═════ Text shown

Dubai Market Keeps Moving: What 3,570 Sales and Dh11.93bn in a Week Say About Risk and Opportunity

Dubai Market Keeps Moving: What 3,570 Sales and Dh11.93bn in a Week Say About Risk and Opportunity

Dubai property market keeps moving despite regional tension

The property UAE market is still trading actively even as regional tensions flare. In the week between March 2 and March 9, the Dubai Land Department recorded 3,570 sales transactions with a combined value of Dh11.93 billion ($3.24 billion). That level of activity, and a recent uptick in viewings, tells a story of resilience — but not of invulnerability.

In this report we parse the numbers, explain what they mean for buyers and investors, and set out practical next steps. I’ll be candid: there are real opportunities if you act with discipline; there are also clear risks, particularly in the top-end segment and among smaller developers.

What the latest figures show: calm in the middle, movement at the margins

Dubai recorded 3,570 transactions between March 2 and 9, worth Dh11.93 billion ($3.24bn), according to DLD data. That is not a trivial volume: deal values rose across the last three days of that period, and brokers report stronger enquiry levels after an initial pullback.

Key data points from primary sources:

  • 3,570 sales transactions in one week (DLD)
  • Dh11.93 billion ($3.24 billion) total value in that week (DLD)
  • Viewing activity rose by 75% in the last three days compared with early days of the escalation (Allsopp & Allsopp)

══════════

• **Directions**:
1. In the Dubai property report, change "regional tensions" to "geopolitical tensions" in the part that opens with the words "The property UAE" and closes with "not of invulnerability.", then write that part out.
2. Extend the report on Dubai's property market past its last bullet point.

═════ Collected material

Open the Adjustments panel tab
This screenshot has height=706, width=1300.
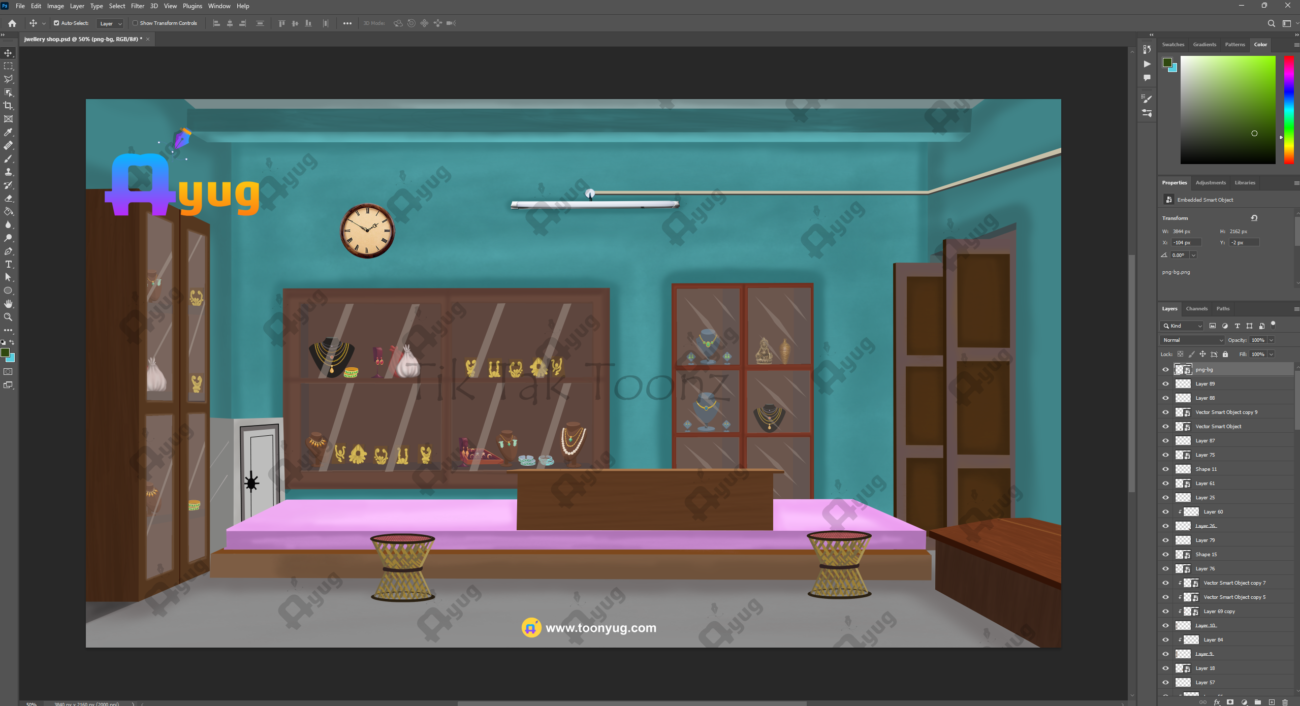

══════════

• **Responses**:
1.
The property UAE market is still trading actively even as geopolitical tensions flare. In the week between March 2 and March 9, the Dubai Land Department recorded 3,570 sales transactions with a combined value of Dh11.93 billion ($3.24 billion). That level of activity, and a recent uptick in viewings, tells a story of resilience — but not of invulnerability.

2.
  • Dubai’s real estate index dropped more than 15% in one week after the Iran conflict (TradingView)
  • The market recorded more than 270,000 transactions with aggregate value Dh917 billion in 2024 (DLD)

Two immediate takeaways:

  • The secondary market is stable rather than panicked, according to market participants.
  • The off-plan segment still attracts buyers who are completing commitments despite geopolitical shocks.

These are not minor observations. Off-plan sales and secondary market confidence are what keep transaction volume and developer cashflows moving in Dubai.

Why visible activity matters — and why it is not the whole story

There is a tendency to treat headline transaction numbers as a full verdict on the market. That is a mistake.

Why the current resilience matters:

  • It shows demand fundamentals remain intact: residency visa reforms, economic growth, and wealthy inward migration keep structural demand for housing.
  • Developers can lean on flexible payment plans to preserve sales momentum; brokers expect creativity rather than price cuts on a per-square-foot basis.
  • Buyers who paused immediately after the attacks are returning to market, as shown by a 75% increase in viewings in a short period.

Why the numbers can mask vulnerability:

  • The luxury segment is exposed. S&P Global Ratings warns that prolonged conflict could spook high-net-worth buyers and foreign investors who chase safe havens.
  • Property equities moved sharply — Dubai’s real estate index lost more than 15% in a week — and stock market volatility can feed into sentiment.
  • Small or overleveraged developers are more at risk of cashflow pressure if an escalation lasts longer than a few weeks.

Put simply: visible transaction counts and steady off-plan signings are encouraging, but the structure beneath those figures matters for risk assessment.

What this means for buyers and investors — practical advice

I have been tracking Dubai market cycles for years, and the current mix of activity and risk feels familiar: a pause followed by selective re-entry. Here is how different types of buyers should approach the market now.

For owner-occupiers looking to move to UAE:

  • Prioritise established developers and projects with completed phases rather than speculative launches.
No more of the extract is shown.